- Source -

Former UN Ambassador John Bolton looked at Russia’s effort to undermine the 2016 U.S. presidential election on Friday’s Breitbart News Daily with SiriusXM host Raheem Kassam.
“To the United States in particular, it’s a mortal threat if our institutions are called into question, if our people lose faith in them. You can see the kind of backbiting that’s going on, back and forth. People have said, why would the Russians undertake cyberwar efforts that really tried to damage both sides? The answer is because anything that undercuts people’s faith in our basic institutions is a plus from their perspective,” Bolton said.
“I view this as an existential threat to the idea of America,” he stressed. “If our Constitution is impaired, we’re in trouble.”
“I think what you need to do over a period of time – it’s not going to be done in one bill, in any case – is build up structures of deterrence that say to Russia or any other country, ‘You are not going to interfere in our elections without bearing a substantial cost.’ Indeed, the cost should be seen as so high that they deter the adversary from interfering in the first place,” he advised.
“I don’t think we’ve imposed enough costs on Russia for what they’ve done,” Bolton judged. “I think we need to know more. Certainly those of us who are on the outside, we haven’t seen the classified information, so it’s hard to describe exactly what our counter-measures ought to be. But they should not be limited to the kinds of pinprick sanctions in this bill.”
Kassam asked Bolton to define Russia’s election interference, pointing to the counter-argument that the United States has overtly attempted to influence elections in many other countries, from Ukraine and Libya to President Barack Obama’s unsuccessful effort to thwart the Brexit vote.
Bolton replied by emphasizing the importance of protecting American national interests.
“We’ve interfered in elections around the world,” he said. “For example, in Europe after World War 2, to prevent Italy from being taken over by the Communists. We pursue our interests. Other people pursue their interests. That’s the way the world works.”
“What I’m saying is, when people try to interfere in our elections, we’re entitled to take defensive actions,” he argued. “If people don’t like our foreign policy, they’re entitled to take defensive actions. I just don’t think, collectively, we’re taking this seriously enough.”
“The general public, I think, does not have a full understanding of what the Russians or others may have tried to do. It’s a debate we’re not having effectively, because this information has not been declassified yet,” he said.

- Recorded information -
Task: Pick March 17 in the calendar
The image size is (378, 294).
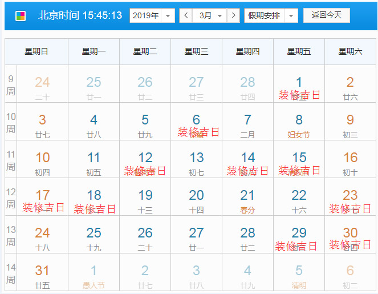Action: (42, 202)
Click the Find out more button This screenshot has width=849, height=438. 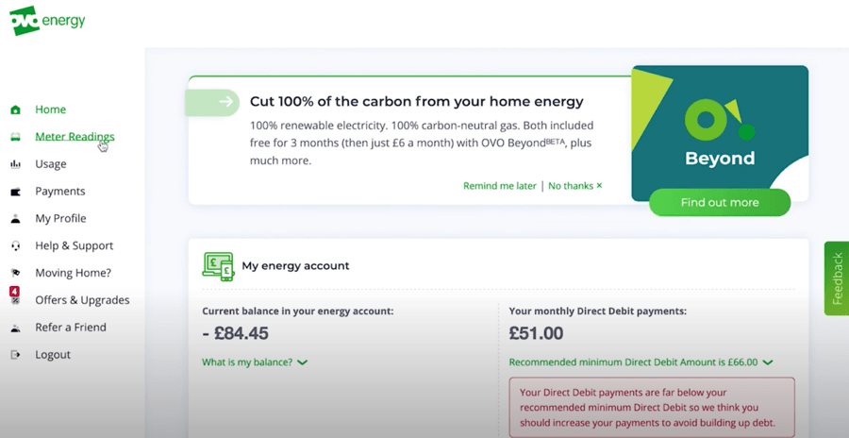tap(720, 203)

- Written request A -
Please repeat the passage of the Bolton article between "Kassam asked Bolton" and "American national interests.", inclusive, changing "Brexit vote" to "Brexit referendum".
- Written request B -
In the Bolton article, what example does Bolton cite of the United States interfering in an election after World War 2?

- Full answer A -
Kassam asked Bolton to define Russia’s election interference, pointing to the counter-argument that the United States has overtly attempted to influence elections in many other countries, from Ukraine and Libya to President Barack Obama’s unsuccessful effort to thwart the Brexit referendum.
Bolton replied by emphasizing the importance of protecting American national interests.

- Full answer B -
Preventing Italy from being taken over by the Communists.